The bottom line is, “don’t hold everyone hostage just because my mortal shell is missing.” Move on. Life is too short. Read my words. Listen to my music. Get involved with my projects. You will find that I am right there and we will all smile, maybe even laugh.

Many years before my parents died, I was in Alabama for a visit. My maternal grandmother had died a few months before, so mother requested we go to the old family plot to inspect the grave marker that had been recently placed but not checked by anyone to see that it was done correctly.

While we were there, I said to my parents, “I don’t know what your plans are for when you die. I need to know.” My mother said, "come with me."

My parents drove to the newer cemetery across town and took me to the family plot they had purchased. It sat very close to the quiet, wandering drive. Despite the fact that there was no one buried there, there was an impressive brass tablet embedded in the ground with both parent’s names and dates of birth. The dates of death were yet to be added.

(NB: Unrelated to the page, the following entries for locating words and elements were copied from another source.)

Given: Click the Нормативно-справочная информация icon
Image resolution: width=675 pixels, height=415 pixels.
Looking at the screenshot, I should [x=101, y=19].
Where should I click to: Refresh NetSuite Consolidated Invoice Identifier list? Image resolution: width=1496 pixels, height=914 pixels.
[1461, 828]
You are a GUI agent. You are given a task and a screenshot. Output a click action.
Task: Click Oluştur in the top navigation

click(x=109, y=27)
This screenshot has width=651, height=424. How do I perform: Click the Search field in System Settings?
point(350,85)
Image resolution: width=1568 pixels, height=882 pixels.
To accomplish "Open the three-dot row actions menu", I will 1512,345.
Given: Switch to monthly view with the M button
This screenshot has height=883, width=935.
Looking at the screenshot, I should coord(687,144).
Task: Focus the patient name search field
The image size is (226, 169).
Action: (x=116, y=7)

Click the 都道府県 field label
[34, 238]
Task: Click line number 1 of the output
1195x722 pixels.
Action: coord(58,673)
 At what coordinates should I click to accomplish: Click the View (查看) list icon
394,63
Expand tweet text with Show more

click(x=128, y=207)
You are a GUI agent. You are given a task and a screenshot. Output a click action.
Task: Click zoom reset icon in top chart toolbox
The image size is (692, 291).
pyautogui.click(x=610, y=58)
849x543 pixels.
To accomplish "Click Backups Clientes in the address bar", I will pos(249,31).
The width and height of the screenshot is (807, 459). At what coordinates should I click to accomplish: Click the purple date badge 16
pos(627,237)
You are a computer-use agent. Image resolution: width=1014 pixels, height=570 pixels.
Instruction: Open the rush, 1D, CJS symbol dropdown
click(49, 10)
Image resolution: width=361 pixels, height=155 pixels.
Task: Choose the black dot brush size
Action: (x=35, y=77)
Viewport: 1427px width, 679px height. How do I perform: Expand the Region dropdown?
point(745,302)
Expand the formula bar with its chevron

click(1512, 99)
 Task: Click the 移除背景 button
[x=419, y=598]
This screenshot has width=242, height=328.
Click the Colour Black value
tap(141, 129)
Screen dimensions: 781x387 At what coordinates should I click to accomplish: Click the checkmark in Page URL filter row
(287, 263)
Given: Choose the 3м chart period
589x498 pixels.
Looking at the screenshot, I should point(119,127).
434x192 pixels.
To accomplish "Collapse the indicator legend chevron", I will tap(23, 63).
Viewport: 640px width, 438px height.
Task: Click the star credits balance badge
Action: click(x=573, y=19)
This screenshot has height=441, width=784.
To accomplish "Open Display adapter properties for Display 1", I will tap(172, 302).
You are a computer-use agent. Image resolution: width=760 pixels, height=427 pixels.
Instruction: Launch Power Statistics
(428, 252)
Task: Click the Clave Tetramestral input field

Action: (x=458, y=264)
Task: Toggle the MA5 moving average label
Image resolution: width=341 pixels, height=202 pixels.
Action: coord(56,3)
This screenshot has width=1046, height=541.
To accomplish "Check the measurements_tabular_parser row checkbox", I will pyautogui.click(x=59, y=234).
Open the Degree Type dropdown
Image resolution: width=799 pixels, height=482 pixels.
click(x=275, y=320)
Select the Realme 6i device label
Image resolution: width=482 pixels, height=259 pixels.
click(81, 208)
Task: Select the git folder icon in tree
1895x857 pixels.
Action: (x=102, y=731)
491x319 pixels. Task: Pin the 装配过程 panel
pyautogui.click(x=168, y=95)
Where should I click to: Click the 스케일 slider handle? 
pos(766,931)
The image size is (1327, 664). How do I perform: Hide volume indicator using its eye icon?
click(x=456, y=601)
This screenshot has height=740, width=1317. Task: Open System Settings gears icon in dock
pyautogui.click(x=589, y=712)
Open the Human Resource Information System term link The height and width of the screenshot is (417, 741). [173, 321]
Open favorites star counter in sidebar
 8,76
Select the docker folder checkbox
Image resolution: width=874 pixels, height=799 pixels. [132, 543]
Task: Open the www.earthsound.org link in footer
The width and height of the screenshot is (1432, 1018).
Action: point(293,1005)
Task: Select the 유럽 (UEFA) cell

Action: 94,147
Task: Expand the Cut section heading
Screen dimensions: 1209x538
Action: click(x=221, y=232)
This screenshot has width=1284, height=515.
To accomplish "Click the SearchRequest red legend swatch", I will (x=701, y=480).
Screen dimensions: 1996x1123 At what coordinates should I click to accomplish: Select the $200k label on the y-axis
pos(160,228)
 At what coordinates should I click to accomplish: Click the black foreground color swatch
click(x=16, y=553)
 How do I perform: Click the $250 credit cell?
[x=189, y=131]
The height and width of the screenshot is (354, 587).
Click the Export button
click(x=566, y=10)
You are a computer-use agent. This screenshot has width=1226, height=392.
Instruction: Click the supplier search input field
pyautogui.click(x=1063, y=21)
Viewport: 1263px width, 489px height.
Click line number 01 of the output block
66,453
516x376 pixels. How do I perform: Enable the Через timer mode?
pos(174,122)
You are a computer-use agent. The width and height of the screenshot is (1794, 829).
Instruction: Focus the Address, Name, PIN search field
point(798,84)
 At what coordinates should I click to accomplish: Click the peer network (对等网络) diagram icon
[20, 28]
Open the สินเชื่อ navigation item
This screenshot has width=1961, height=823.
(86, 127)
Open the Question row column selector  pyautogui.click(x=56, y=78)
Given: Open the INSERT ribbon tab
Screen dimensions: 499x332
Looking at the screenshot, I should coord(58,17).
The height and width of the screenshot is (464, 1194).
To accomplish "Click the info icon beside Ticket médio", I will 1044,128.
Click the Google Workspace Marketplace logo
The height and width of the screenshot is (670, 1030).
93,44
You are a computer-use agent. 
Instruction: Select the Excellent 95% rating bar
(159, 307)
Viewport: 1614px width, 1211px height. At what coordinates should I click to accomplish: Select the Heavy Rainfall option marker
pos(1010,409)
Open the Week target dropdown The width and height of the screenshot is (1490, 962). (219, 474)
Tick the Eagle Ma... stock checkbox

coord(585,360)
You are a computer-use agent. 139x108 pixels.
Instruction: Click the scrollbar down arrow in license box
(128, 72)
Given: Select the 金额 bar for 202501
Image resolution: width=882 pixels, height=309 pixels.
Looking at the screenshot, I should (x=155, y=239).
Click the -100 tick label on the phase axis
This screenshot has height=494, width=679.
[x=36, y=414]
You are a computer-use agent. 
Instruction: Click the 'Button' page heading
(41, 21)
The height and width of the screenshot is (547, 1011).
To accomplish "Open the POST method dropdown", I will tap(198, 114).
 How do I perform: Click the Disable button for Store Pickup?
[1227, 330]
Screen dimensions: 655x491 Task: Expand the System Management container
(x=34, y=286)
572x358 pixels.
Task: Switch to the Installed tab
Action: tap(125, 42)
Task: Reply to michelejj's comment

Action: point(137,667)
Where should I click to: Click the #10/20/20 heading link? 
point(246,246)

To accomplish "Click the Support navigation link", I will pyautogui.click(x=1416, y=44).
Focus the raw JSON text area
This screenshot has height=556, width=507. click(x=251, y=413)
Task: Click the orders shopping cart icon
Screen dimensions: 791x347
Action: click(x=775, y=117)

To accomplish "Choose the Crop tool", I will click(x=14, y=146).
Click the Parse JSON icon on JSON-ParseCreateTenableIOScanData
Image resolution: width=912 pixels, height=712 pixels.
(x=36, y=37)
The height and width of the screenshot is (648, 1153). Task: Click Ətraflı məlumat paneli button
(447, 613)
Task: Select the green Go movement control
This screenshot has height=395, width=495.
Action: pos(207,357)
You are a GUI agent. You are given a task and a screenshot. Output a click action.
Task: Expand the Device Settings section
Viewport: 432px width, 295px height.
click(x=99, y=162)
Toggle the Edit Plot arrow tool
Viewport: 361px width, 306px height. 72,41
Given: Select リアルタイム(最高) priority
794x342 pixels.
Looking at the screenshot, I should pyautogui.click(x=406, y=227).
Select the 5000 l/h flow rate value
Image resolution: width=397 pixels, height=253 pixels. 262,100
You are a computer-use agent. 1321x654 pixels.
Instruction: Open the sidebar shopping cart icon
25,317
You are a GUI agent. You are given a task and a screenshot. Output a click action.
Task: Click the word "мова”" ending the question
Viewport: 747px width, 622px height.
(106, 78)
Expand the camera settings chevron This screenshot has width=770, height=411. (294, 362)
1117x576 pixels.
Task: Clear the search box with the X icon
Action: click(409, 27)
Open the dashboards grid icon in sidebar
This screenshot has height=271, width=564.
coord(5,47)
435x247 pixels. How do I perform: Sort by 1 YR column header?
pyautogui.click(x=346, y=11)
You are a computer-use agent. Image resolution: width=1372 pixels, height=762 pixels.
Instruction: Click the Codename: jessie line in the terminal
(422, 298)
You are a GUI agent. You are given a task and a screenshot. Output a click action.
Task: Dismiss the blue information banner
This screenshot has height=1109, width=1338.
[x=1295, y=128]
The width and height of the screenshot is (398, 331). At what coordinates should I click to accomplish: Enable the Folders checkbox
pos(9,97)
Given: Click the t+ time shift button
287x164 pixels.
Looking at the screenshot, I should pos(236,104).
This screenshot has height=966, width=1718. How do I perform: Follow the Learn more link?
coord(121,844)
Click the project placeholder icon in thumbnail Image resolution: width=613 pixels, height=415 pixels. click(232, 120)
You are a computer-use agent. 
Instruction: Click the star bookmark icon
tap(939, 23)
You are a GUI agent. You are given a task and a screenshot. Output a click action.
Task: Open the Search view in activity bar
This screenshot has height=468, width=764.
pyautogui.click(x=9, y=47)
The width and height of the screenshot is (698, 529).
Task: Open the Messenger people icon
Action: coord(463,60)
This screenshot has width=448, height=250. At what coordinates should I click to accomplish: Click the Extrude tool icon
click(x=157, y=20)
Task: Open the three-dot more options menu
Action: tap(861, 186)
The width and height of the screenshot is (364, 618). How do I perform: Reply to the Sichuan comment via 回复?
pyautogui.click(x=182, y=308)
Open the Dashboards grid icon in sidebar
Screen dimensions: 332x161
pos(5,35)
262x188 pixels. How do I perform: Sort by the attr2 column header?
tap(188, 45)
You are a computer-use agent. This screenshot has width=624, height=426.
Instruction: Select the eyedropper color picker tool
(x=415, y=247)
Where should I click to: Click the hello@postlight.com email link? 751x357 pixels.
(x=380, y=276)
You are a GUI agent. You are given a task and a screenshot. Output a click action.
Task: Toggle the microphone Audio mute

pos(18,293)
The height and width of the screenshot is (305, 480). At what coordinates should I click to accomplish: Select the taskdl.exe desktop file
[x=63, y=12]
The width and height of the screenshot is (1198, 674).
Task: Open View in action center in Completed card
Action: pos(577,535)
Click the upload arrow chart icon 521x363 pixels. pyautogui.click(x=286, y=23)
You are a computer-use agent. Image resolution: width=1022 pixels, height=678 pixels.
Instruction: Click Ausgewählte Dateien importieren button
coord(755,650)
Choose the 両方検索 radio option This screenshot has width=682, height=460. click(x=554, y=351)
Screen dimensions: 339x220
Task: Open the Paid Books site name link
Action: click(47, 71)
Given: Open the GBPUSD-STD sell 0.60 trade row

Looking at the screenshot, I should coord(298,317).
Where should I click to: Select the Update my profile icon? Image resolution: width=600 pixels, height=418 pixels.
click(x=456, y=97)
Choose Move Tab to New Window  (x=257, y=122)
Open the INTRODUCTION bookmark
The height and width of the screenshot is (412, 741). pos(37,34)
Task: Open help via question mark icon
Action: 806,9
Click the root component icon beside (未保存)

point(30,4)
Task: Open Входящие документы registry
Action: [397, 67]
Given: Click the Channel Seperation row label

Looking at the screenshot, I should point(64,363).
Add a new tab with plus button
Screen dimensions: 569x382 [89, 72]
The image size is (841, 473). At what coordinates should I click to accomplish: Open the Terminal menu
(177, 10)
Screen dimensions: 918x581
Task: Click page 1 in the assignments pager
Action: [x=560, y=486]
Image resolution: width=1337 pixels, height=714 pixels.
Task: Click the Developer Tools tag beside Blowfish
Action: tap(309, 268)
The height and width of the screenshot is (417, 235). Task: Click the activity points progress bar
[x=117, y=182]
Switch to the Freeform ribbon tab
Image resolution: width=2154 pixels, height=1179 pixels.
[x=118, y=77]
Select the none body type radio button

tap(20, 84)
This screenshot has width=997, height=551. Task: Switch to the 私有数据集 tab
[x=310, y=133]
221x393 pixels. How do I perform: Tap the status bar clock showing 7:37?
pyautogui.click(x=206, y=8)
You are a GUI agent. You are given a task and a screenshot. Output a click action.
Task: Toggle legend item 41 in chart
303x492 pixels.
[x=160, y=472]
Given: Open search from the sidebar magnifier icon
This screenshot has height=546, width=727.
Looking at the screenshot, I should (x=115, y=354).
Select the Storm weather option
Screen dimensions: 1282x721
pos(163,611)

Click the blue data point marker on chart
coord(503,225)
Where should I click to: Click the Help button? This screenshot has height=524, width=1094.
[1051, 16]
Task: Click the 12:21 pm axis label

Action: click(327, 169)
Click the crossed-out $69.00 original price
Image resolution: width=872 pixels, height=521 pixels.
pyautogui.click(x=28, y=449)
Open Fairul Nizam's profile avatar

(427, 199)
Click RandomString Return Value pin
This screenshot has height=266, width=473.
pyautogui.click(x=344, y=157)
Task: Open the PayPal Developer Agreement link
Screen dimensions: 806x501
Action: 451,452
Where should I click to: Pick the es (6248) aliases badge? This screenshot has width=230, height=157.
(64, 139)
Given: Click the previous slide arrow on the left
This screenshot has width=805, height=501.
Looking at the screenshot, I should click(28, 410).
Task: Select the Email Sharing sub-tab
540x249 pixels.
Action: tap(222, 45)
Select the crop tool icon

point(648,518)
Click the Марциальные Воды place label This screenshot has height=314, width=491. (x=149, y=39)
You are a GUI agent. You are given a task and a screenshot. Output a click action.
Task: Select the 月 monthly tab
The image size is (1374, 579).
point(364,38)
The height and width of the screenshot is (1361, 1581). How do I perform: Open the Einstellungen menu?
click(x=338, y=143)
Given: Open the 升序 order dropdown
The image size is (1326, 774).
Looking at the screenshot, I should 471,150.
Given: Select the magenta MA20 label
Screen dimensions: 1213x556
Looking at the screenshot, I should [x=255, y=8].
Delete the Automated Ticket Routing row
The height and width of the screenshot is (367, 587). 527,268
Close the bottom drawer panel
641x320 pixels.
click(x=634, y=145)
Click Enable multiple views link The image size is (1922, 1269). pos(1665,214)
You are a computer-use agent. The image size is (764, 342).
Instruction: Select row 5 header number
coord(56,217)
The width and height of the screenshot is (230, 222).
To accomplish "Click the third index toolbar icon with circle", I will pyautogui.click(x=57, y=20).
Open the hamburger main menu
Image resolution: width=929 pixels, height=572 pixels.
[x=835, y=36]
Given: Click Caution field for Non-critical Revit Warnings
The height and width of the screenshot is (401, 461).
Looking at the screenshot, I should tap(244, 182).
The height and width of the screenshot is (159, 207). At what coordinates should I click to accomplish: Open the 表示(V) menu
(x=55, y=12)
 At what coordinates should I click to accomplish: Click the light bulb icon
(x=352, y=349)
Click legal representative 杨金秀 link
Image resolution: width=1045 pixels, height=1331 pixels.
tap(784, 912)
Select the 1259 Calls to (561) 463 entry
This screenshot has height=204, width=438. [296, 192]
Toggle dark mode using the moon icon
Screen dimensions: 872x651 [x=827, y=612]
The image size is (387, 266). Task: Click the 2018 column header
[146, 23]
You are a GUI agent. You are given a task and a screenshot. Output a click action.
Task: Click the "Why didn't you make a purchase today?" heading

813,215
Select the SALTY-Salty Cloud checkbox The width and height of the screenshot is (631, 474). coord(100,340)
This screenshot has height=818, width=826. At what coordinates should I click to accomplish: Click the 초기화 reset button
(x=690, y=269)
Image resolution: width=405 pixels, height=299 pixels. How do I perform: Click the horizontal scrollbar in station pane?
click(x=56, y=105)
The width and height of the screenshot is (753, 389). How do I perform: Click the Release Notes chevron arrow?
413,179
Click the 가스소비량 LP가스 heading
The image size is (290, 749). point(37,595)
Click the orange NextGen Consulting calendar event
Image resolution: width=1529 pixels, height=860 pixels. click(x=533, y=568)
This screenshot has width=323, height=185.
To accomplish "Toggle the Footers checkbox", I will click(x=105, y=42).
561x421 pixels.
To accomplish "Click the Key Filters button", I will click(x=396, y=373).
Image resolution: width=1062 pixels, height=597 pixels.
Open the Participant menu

It was obviously the first time that my father had viewed it and I could tell that it was, for him, a sobering moment. He walked away, not wishing to be confronted with his future.

I hastened to lighten the situation.

“Look, everyone passing down the highway is talking about your ‘no-good, Yankee-fied son who doesn’t even put any flowers on his daddy’s grave.’ They think you are already here and that I just don’t care.”

He smiled, even chuckled a bit at the thought that I was taking the fall and we went on our way.

Well, there are bad artificial flowers there now. Not for mother and daddy so much as for the gossips who need to discuss things like that in a small town.

Much like the Sarah Palin’s and Newt Gingrich’s need to weigh in on mosques.

Your 72 hours are up, move on. You have no monopoly on compassion or grief.

My father would laugh to the point he would gasp for air when telling about Frances and the dripping chocolate. When I knew her in later years, Aunt Frances had always seemed so proper. More like the Shott’s side of the family. Of course, she was married eight or so times for fun and profit.

Well, it is for certain she wasn’t Baptist.

Dad, keep it up, I am laughing now.

1 comment:

  1. Great post! I hope you don't mind - I put a link to this one on my blog post today.